------ Page extract

If you really expect your IDs to run out, use bigint. For most practical purposes, it won't ever run out, and if it does, you should probably use a uniqueidentifier.

If you have 3 billion (that means a transaction/cycle on a 3.0GHz processor) transactions per second, it'll take about a century for bigint to run out (even if you put off a bit for the sign).

That said, once, "640K ought to be enough for anybody." :)

OTHER TIPS

See these related questions:

The accepted/top voted answers pretty much cover it.

Is there a possibility to cycle through the numbers that have been deleted from the database? Or are most of the records still alive? Just a thought.

My other idea was Mehrdad's suggestion of switching to bigint

Identity columns are typically set to start at 1 and increment by +1. Negative values are just as valid as positive, thus doubling the pool of available identifiers.

If you may be getting such large data amounts that your IDs max out, you may also want to have support for replication so that you can have multiple somehow synchronized instances of your database.

For such cases, and for cases where you want to avoid having "guessable" IDs (web applications etc.), I'd suggest using Guids (Uniqueidentifiers) with a default of a new Guid as replacement for identity columns.

Because Guids are unique, they allow data to be synchronized properly, even if records were added concurrently to the system.

------------
------ Records provided

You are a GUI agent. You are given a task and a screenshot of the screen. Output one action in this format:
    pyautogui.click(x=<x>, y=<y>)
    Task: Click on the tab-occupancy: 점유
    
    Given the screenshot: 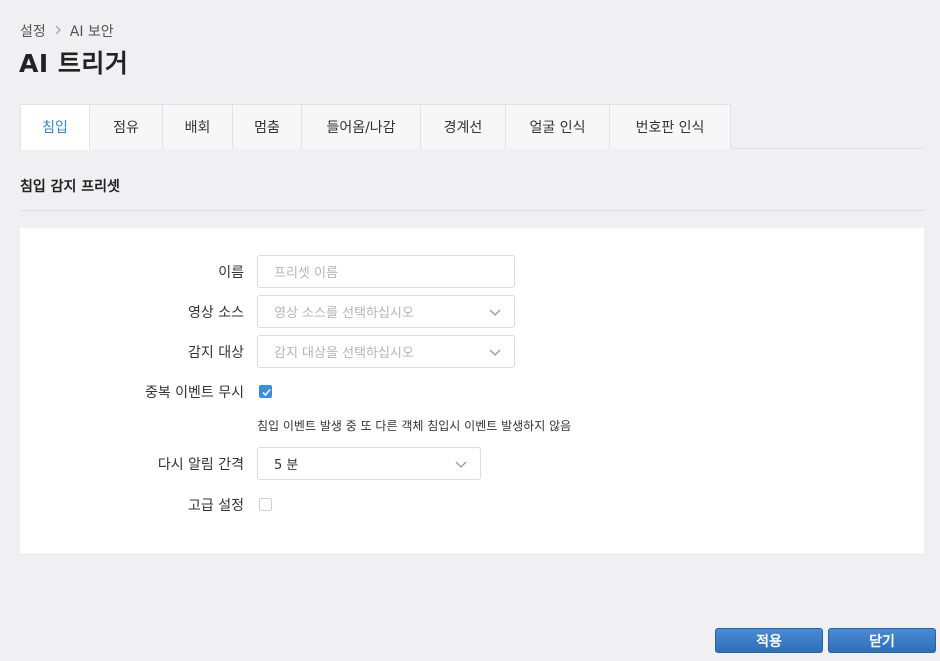 What is the action you would take?
    pyautogui.click(x=126, y=126)
    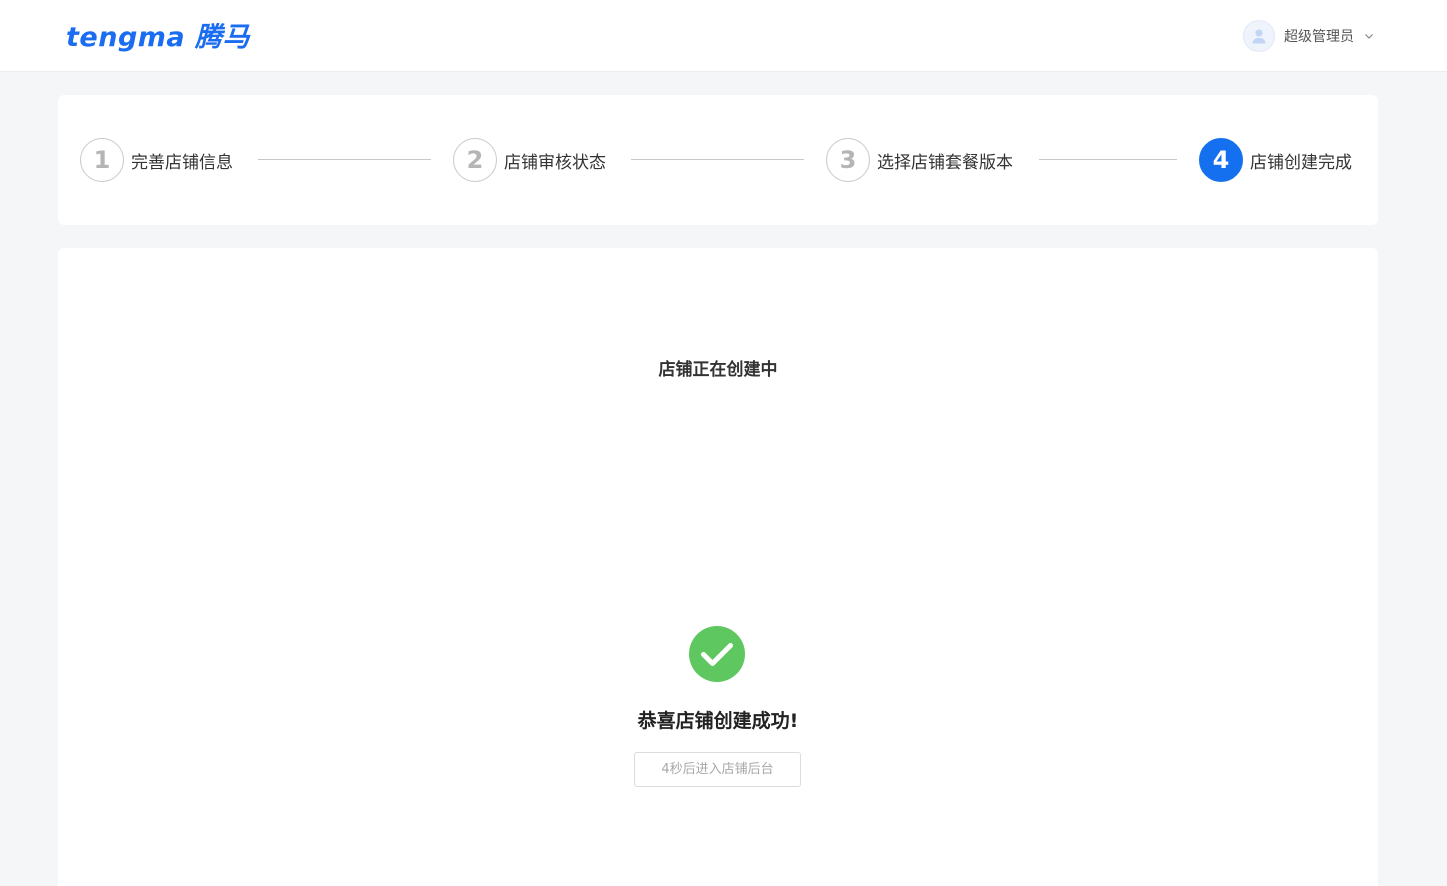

------------

### What to do
In the database ID discussion above, about how long would it take bigint to run out at 3 billion transactions per second?

### Solution below
About a century.